Etwa acht Klassen bilden das Auditorium in der Schulaula, und die Jury setzt sich aus drei Schülern, einer erfahrenen Lehrerin und zwei Müttern sowie einem Journalisten zusammen. Organisatorin ist die Englischlehrerin Frau Schiller. Die Vorleser sitzen vor Mikrofonen auf der Bühne, davor wurden Turnkästen gestapelt, die man mit Topfblumen schmückte. Auf einen Flügel an der Seite hat Frau Schiller die Buchpreise und Erfrischungsgetränke für die Vorleser abgelegt. Bis es losgeht, diskutiert die Jury die neue Pisa-Studie, in der die deutschen Schulen gegenüber anderen europäischen und speziell beim Vorlesen im untersten Drittel landeten.

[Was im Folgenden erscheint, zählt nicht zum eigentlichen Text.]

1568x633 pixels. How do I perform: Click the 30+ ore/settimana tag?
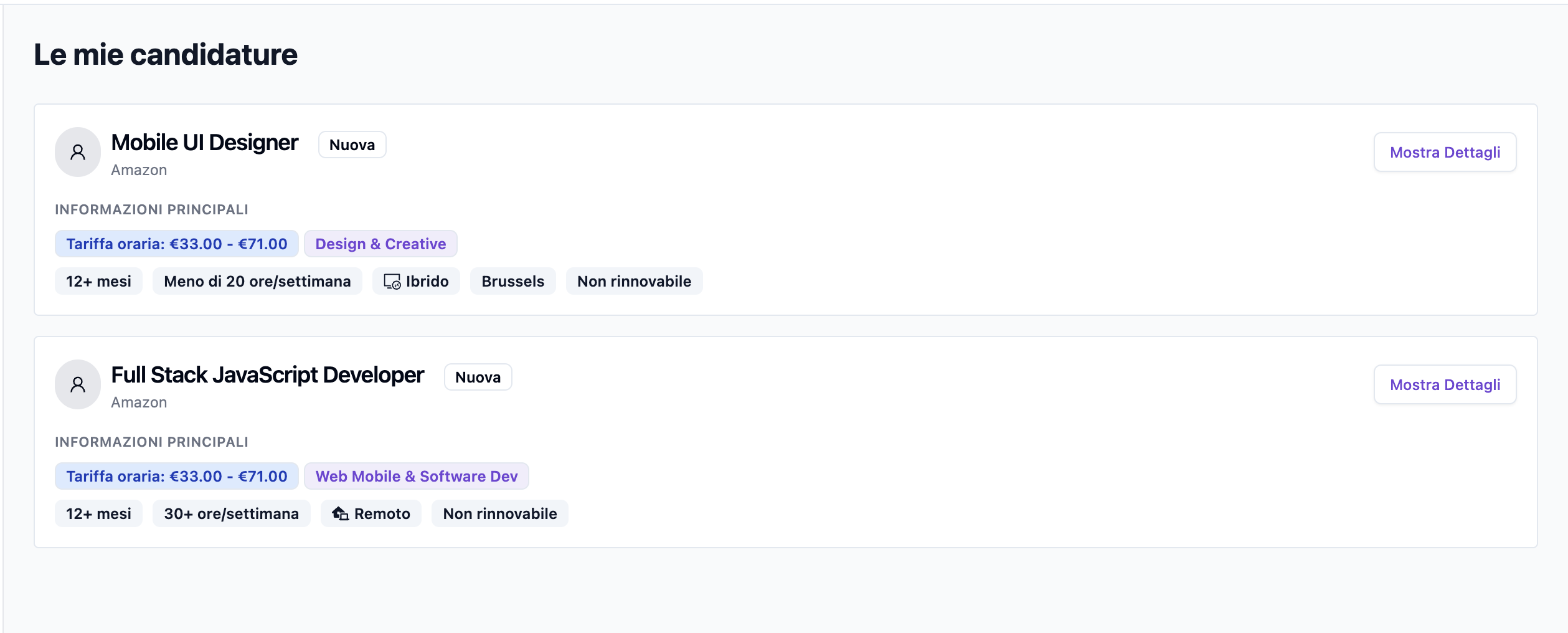click(231, 513)
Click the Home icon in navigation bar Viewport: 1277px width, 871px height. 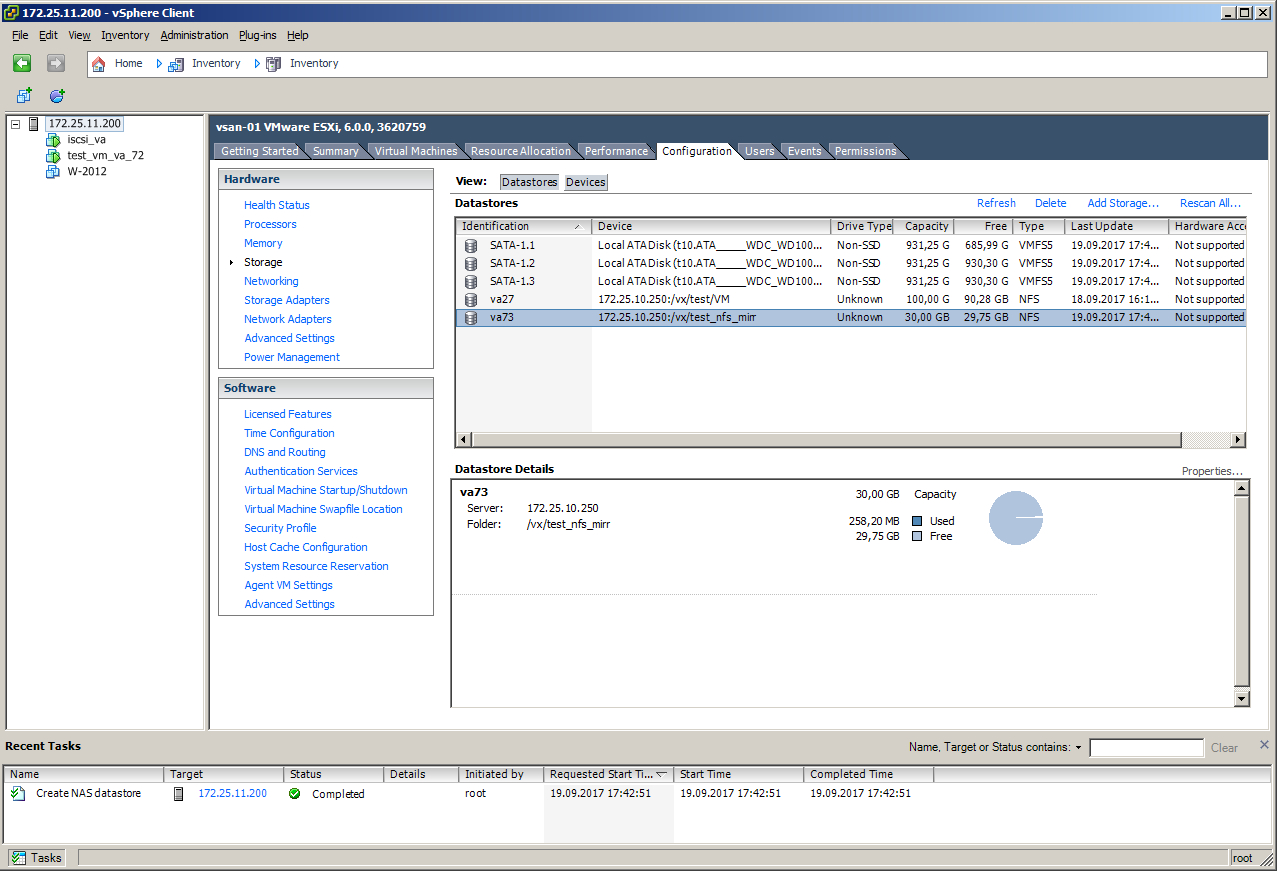[x=99, y=62]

Dementsprechend milde sind meine Urteile: Fast alle kriegen die Bestnote 5 in den Sparten Textgestaltung, -verständnis und Lesetechnik. Den anderen Juroren geht es ähnlich – die sechs lesen aber auch wirklich ihre Abenteuer-, Action- und Pferdegeschichten gut vor, sie unterscheiden sich nur in Appeal oder Appearance.

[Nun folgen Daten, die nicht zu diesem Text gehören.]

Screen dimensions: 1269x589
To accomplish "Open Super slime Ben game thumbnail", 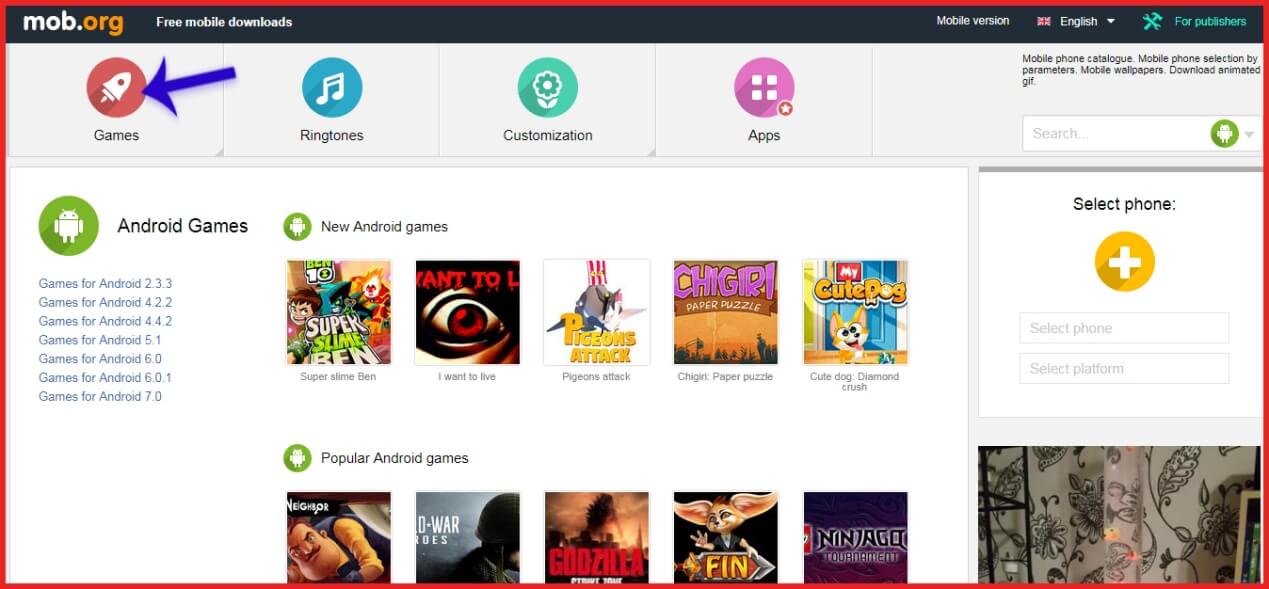I will (338, 312).
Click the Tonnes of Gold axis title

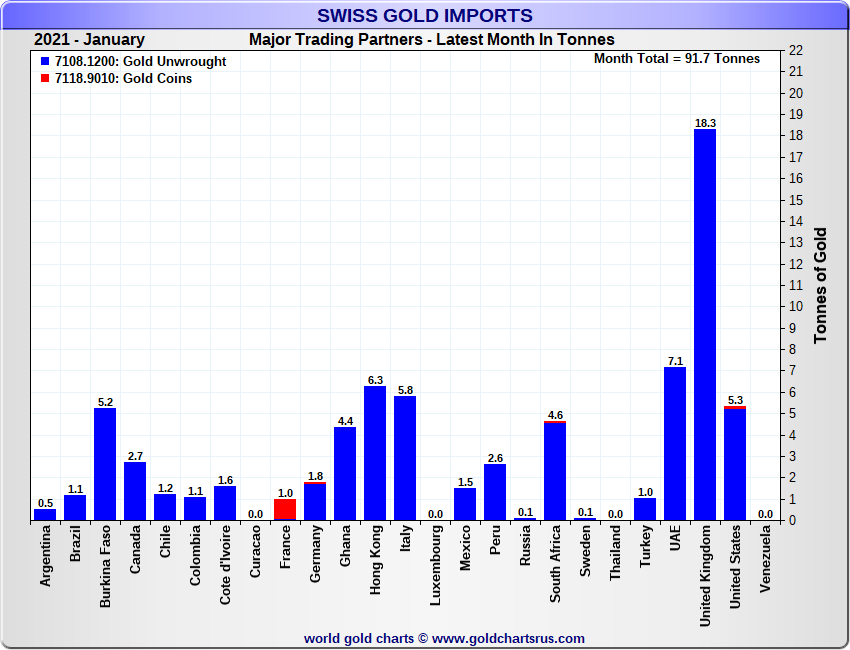coord(820,286)
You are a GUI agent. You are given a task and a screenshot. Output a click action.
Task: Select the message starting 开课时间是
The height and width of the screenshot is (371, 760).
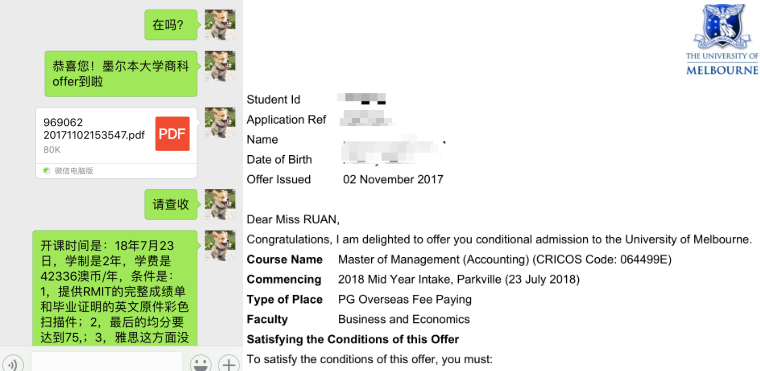tap(115, 289)
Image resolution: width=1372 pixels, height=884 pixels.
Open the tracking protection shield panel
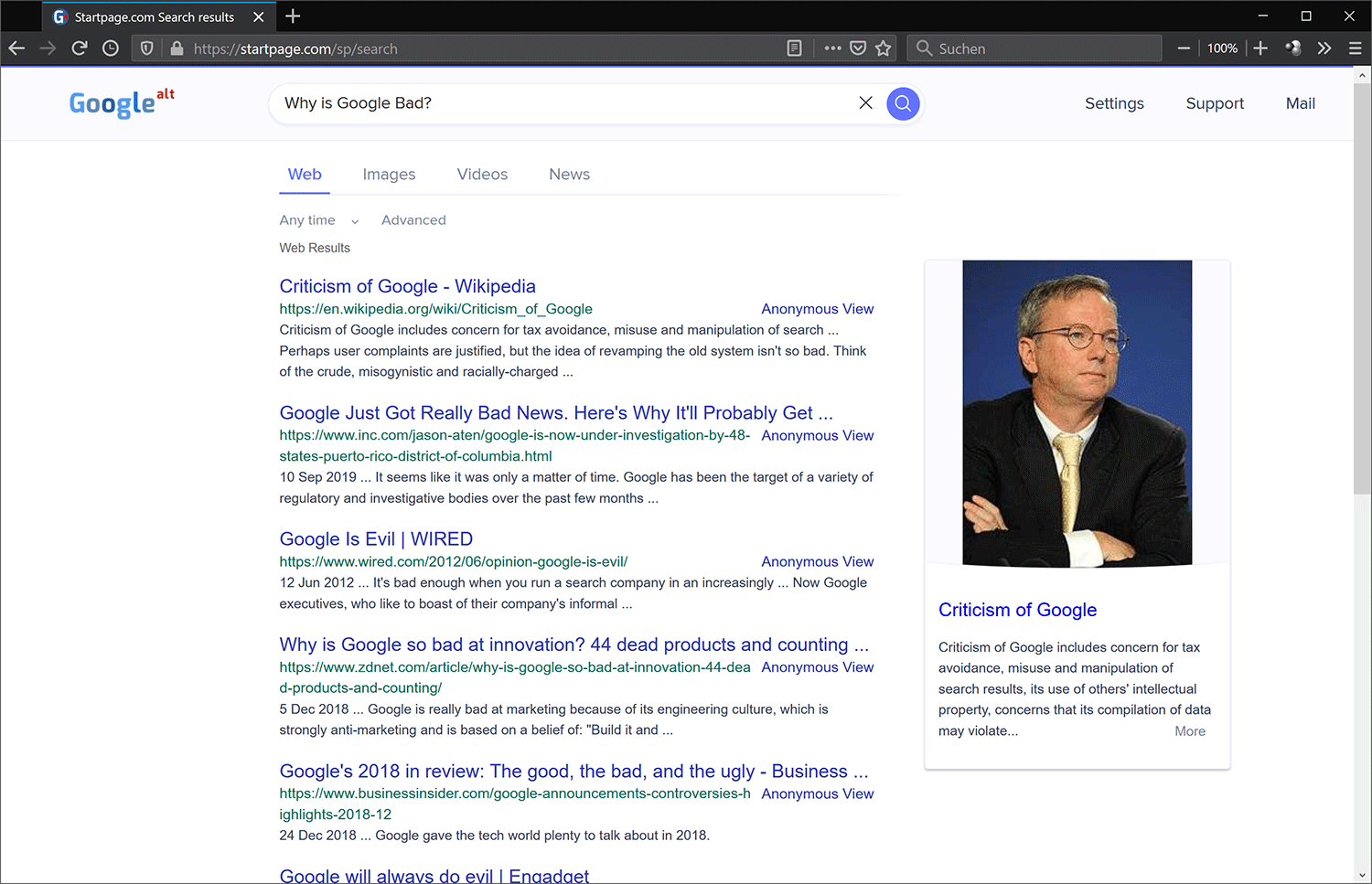coord(146,48)
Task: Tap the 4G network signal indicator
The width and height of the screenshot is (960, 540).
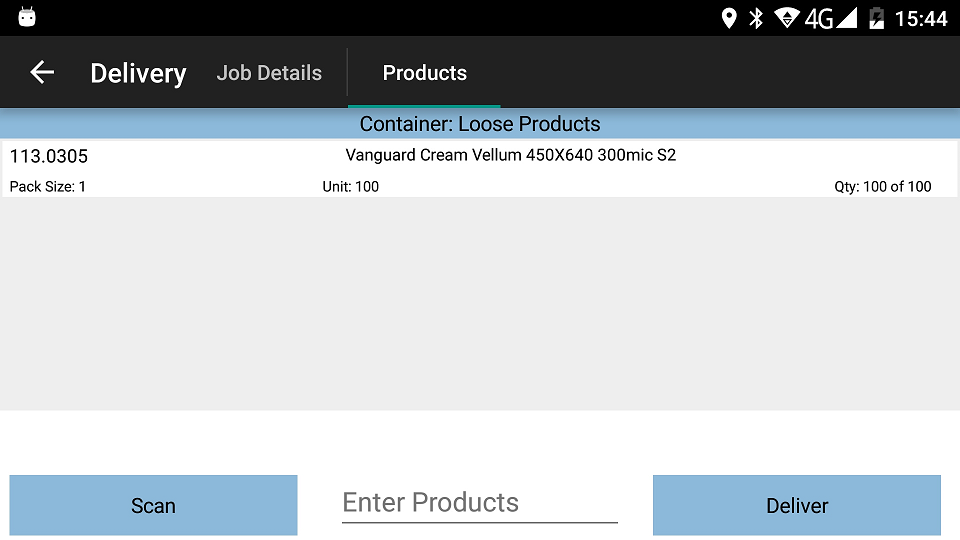Action: [x=830, y=18]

Deswegen lassen wir zum Schluss Thorsten, Robert und Kevin noch einen weiteren – diesmal unbekannten – Text lesen: eine japanische Beziehungsgeschichte zwischen einem Delfin und einer jungen Perlentaucherin. Am souveränsten meistert Thorsten den komplizierten Satzbau mit vielen fremden Worten – und wird deswegen Schulsieger. Er kann es nicht fassen. Alle applaudieren.

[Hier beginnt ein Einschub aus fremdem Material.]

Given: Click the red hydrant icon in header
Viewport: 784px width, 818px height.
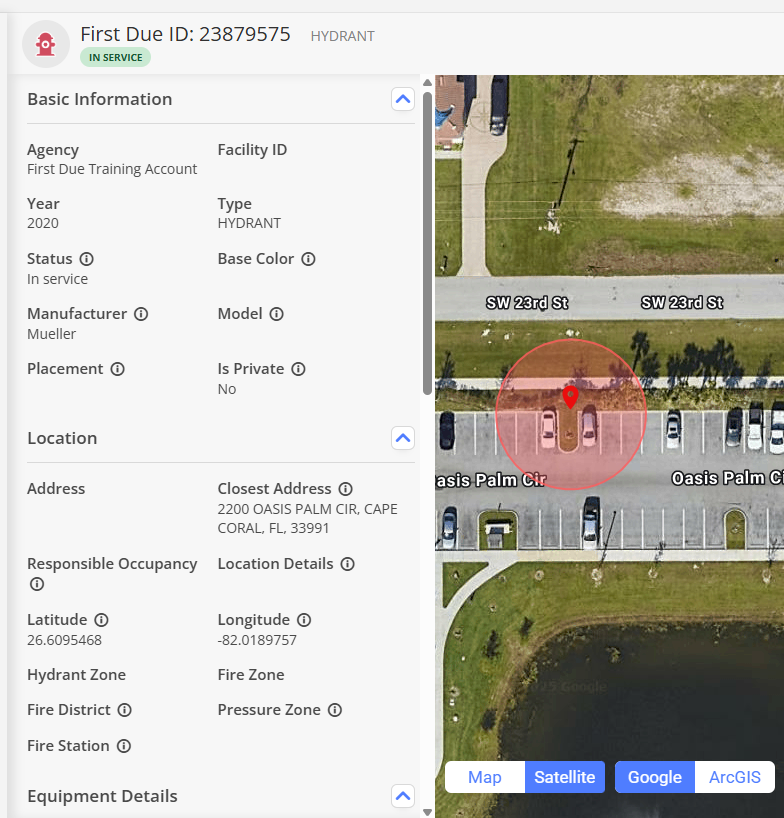Looking at the screenshot, I should click(45, 44).
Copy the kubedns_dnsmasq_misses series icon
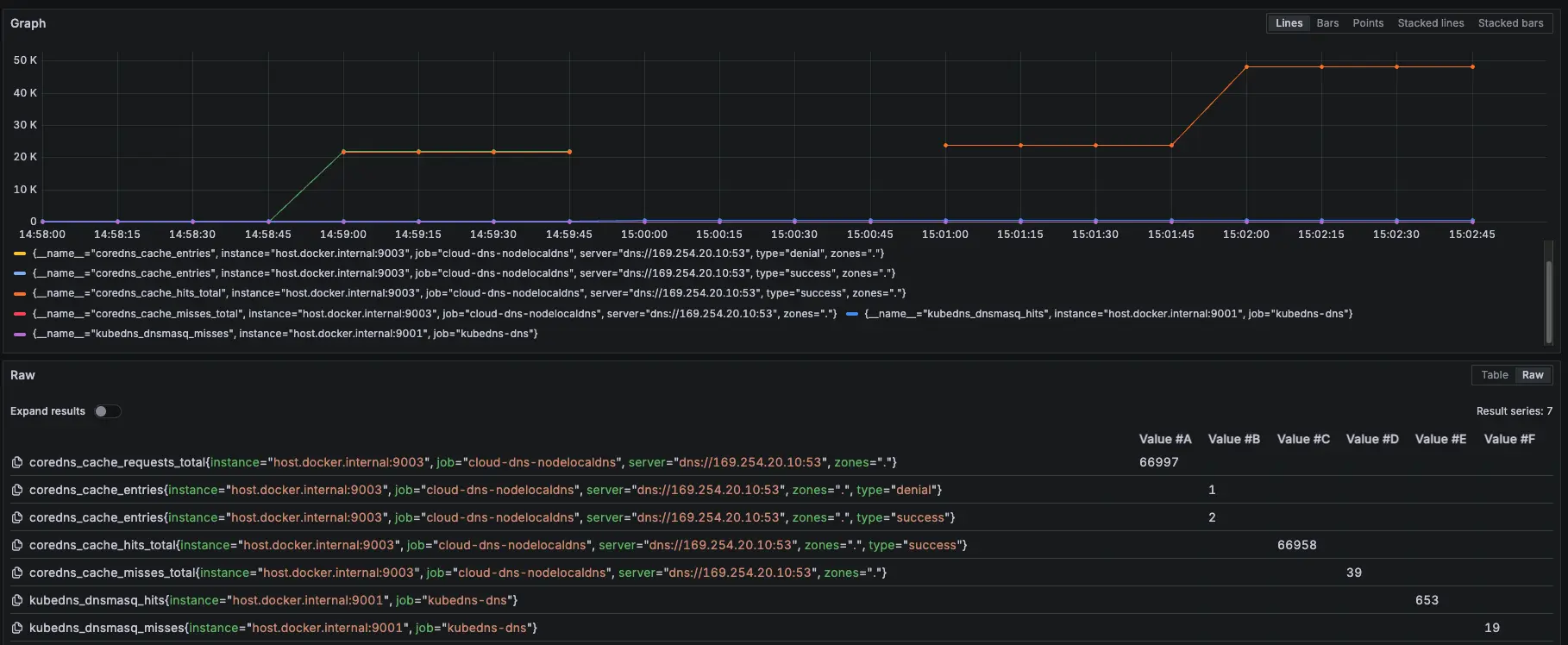 pyautogui.click(x=16, y=629)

Ich schlender erneut durch Steglitz, zur U-Bahn zurück. Jeden Zweiten meine ich zu kennen. Auf einem kleinen Plakat erkenne ich wirklich einen: meinen alten Rote-Zelle-PH-Kader Lutz von Werder, nunmehr Lehrstuhlinhaber und Betreiber eines „philosophischen Cafés am Sonntagmorgen“. Hierhin lädt er alle zu seinem nächsten Thema ein, es heißt: „Dschuang Zi – Gelassenheit Üben!“ Trotz aller Sympathie kommt mir diese Werbung in Steglitz wie Eulen nach Athen tragen vor.